A recent study found adolescents suffering from PTSD as a result of sexual abuse had a better chance of recovery if they participated in prolonged exposure therapy, which asks patients to "revisit" their traumatic experience.
"We hypothesized that prolonged exposure therapy could fill this gap and were eager to test its ability to provide benefit for adolescent patients," exposure therapy creator Edna Foa PhD, professor of Clinical Psychology in the department of Psychiatry in the Perelman School of Medicine at the University of Pennsylvania, said in a U Penn news release.
In the past researchers have worried that using exposure therapy to treat adolescents who have not had the chance to develop certain coping methods could have negatives results.

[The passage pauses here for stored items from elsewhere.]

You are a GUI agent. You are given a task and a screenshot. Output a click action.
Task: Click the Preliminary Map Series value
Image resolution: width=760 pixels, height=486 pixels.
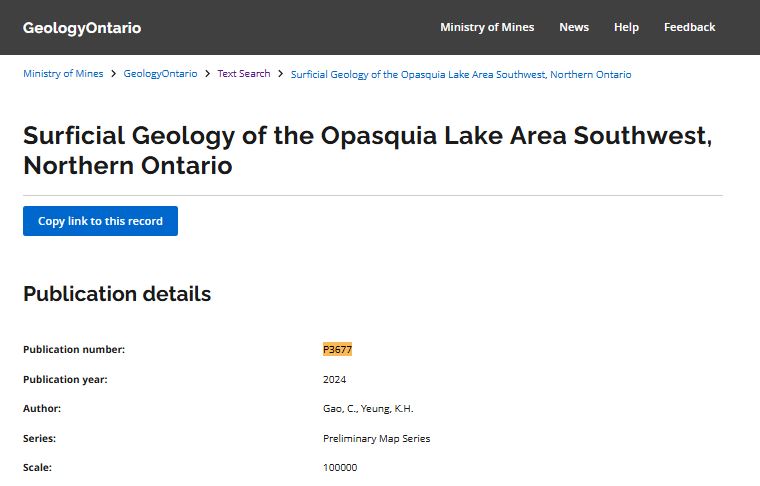(x=376, y=438)
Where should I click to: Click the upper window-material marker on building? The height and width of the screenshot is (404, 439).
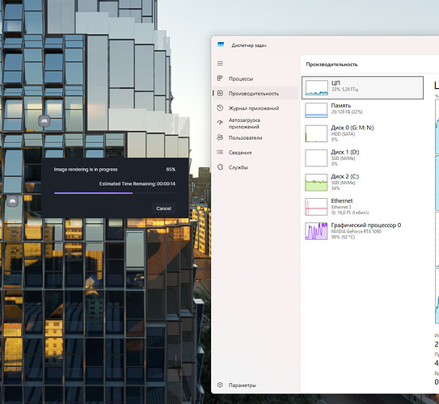(44, 121)
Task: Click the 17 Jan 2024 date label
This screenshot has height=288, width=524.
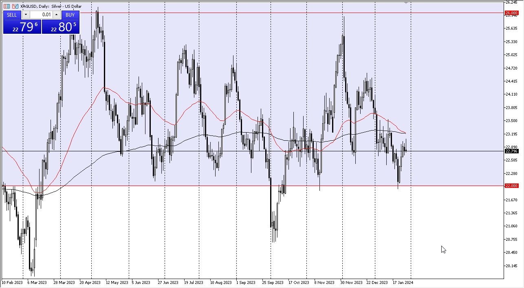Action: click(403, 282)
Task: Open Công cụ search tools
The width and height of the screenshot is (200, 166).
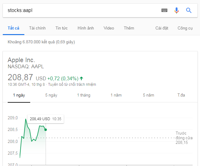Action: coord(185,28)
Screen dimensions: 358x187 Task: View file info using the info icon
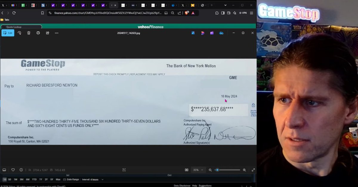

"Adolescence is often a time when children begin to test limits and are in and out of situations, both good and bad - situations that often determine the path their lives take into adulthood," the news release reported.
The recent six-year-study compared the success rates of adolescent-geared prolonged exposure therapy with supportive counseling. The team looked at 61 girls between the ages of 13 and 18 who were suffering from "abuse-related PTSD."
Half of the participants received supportive therapy while the other half received exposure therapy treatments of a similar length.
The study subjects were assessed before treatment, mid-treatment, and both six and 12 months after treatment had ended.
These results were retained throughout the 12-month follow-up.
The team found the patients who received prolonged exposure therapy had a "greater decline in PTSD and depression symptom severity, and improvement in overall functioning," the news release reported.
"Another key finding of this research was that prolonged therapy can be administered in a community setting by professionals with no prior training in evidence-based treatments and can have a positive impact on this population," Foa said.